The Mix Netherlands EARTH with the DOKAR (darkroom cart)
A photographic research on a bicycle with my DOKAR (darkroom bicycle cart) 'driven' by Martien Coppens' photographs and landscape. Two photographers, one from the past, one from the present...
'Does photography also allow one photographer to express his insight differently from another professional? By this I do not mean that two or more photographers roaming at the same time and the same environment will bring out entirely different motifs, but that even two or more sensitive workers at the same time, from the same vantage point, shooting the same subject, will show work of entirely different content. When I answer this question with a resounding yes, I think of photography's strongest and most distinctive tool: exposure and restraint when enlarging. Tones are what make up the photograph, they determine the power of expression, and these are entirely in your hands, limited only by the extent to which you master this part of your technique. [...]'
*Martien Coppens, 'De mensch in de fotografie', Focus publishing house, Bloemendaal 1946 7-11 (text written in 1941).

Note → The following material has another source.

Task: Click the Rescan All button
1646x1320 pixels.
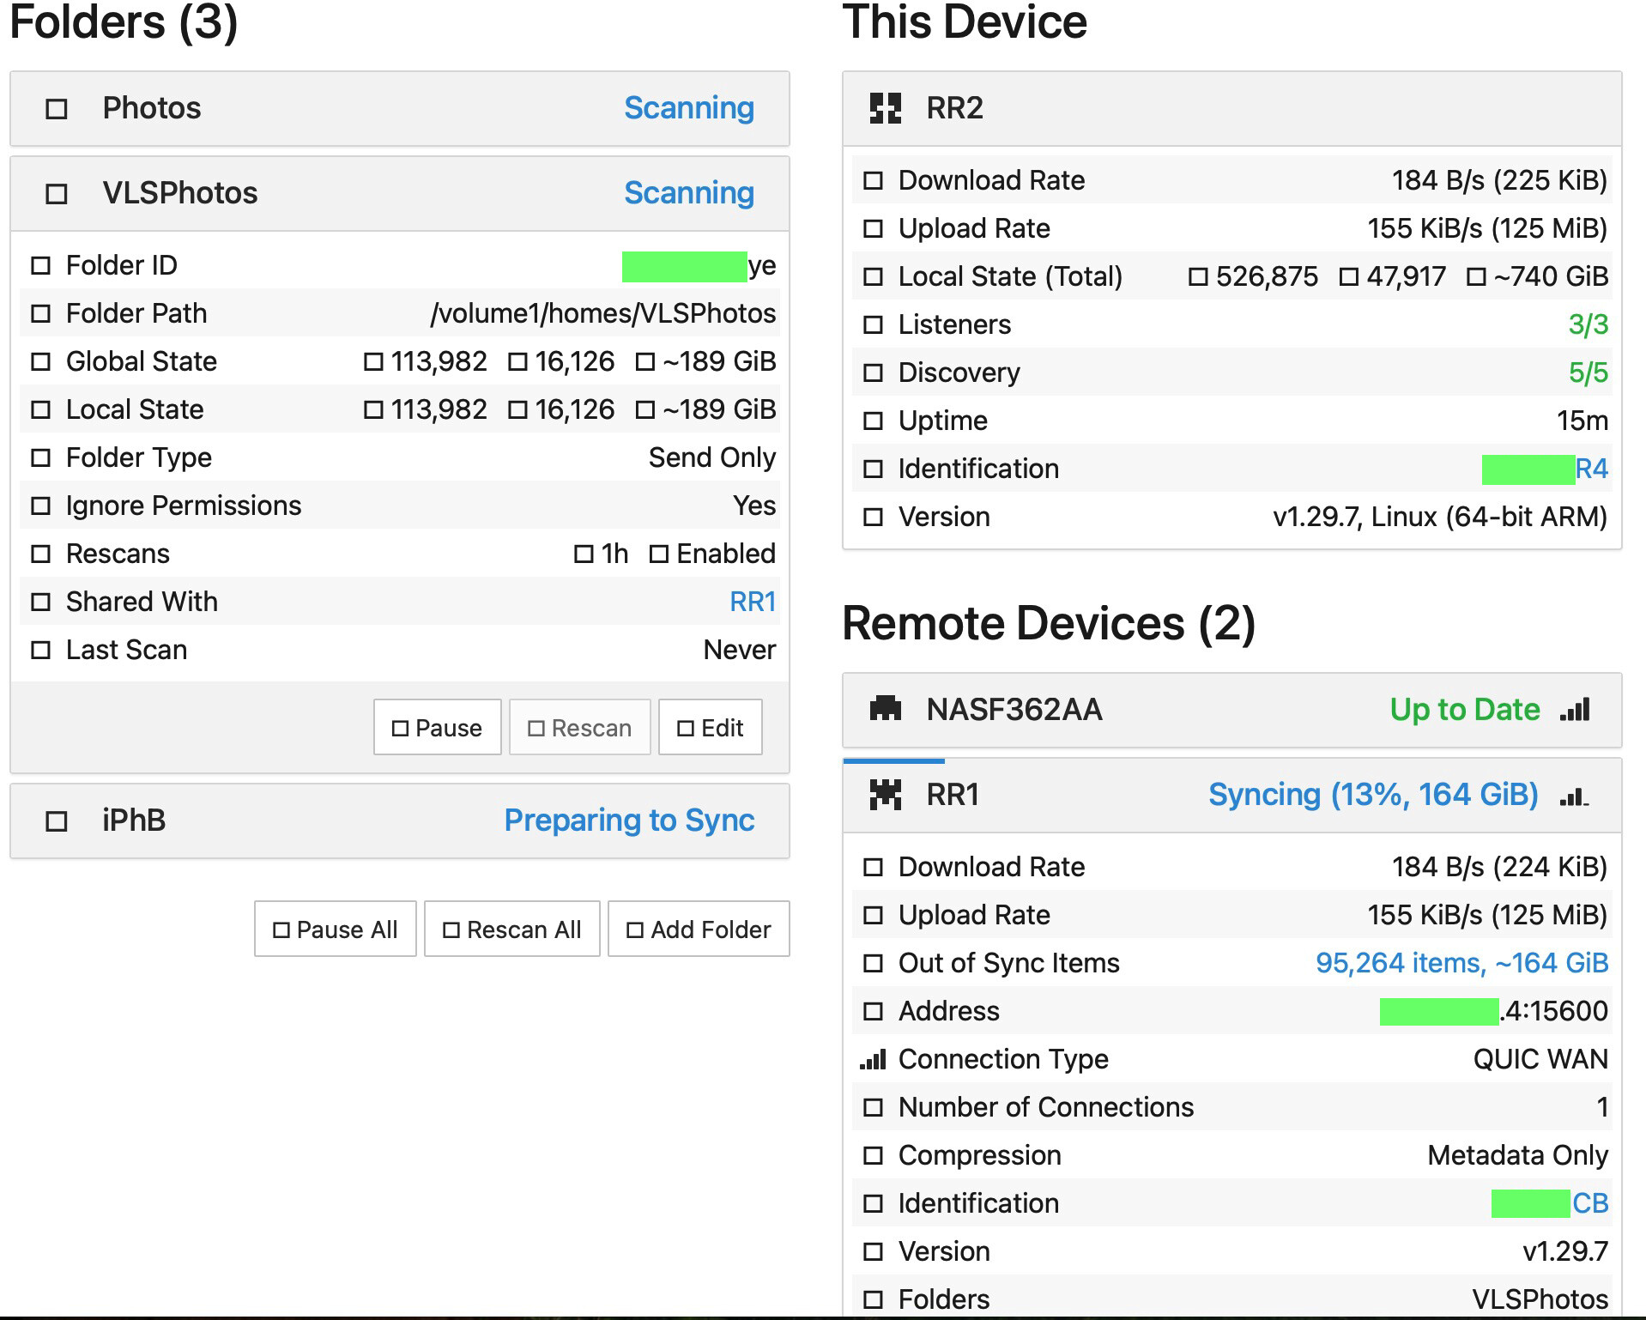Action: [512, 929]
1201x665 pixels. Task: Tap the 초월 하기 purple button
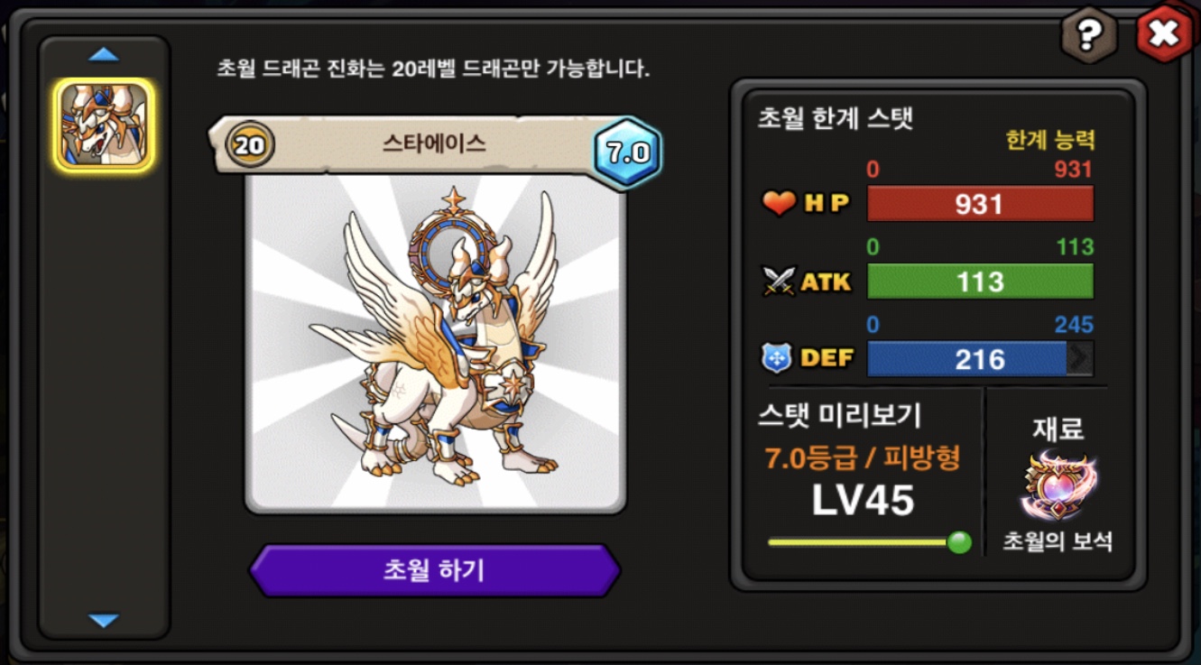[x=435, y=570]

A bicycle tour inspired by the work, methods, and landscape of photographer Martien Coppens (1908-1986). After research from Coppens' photographs and conversations with connoisseurs/his family, I decided to cycle to the nature reserve 'de Peel' with my DOKAR. A dark room on wheels that I pulled along behind my bicycle. 100 Km away from my home. I explored, photographed, developed, and made enlargements along the way. I reacted to what I encountered. The photos formed an 'image rhyme' with several photos selected by me by Martien Coppens from the archive of the Nederlands Fotomuseum (Rotterdam, NL) and The Brabant Collection of Tilburg University (NL).
I was trained at the time of analogue photography. There were no digital cameras on the market yet. The 'meditative nature' of working for hours in the darkroom, the magical rising of the image in the glow of the red light and not being able to see directly what you are doing while photographing made me long for that way of working and the focus that went with it. During my bike ride, I developed my films and made contact prints. After selection, I made enlargements in my cart. Like the photographing nineteenth-century Dutch explorer Alexine Tinne (1835-1869). She made a moving darkroom in a carriage. I see this way of working as a kind of pilgrimage. A self-initiated physical, moral, spiritual journey to the core of representation and photography. Also, as a 'tool' to get into conversation with people. This to turn encounters into valuable moments that can be photographed. For me as a photographer but also for those I met along the way. People are less and less aware of how an image is created due to the speed of technology. The mobile darkroom plays a role within that awareness. Coppens photographed journalistic items for newspapers and other periodicals. But he also photographs for himself. Autonomously. With the release of his books, his themes become clear. Portraits, 'life images', art treasures, folklore, general landscape, Peel landscape, 'sea landscape', subjectivity, refugee camps, labour and Antwerp. That photographing for itself integrated me. How to find a common denominator within my image mix with Martien Coppens between the 'for yourself', the 'for the other' and mainly the 'with the other'. I have compiled the results of my journey in a photo series entitled EARTH. Earth as in earthy, light, dark, nature, character, soul, spirituality and this with both feet in and on the earth.
'For a photograph to have meaning as a means of expression, it must step outside its own frame. It must set a new higher unity. Known things become new, unknown things become familiar to us'.
*Martien Coppens, 'Photography as a means of expression', introduction catalogue exhibition van Abbemuseum, Eindhoven 1952.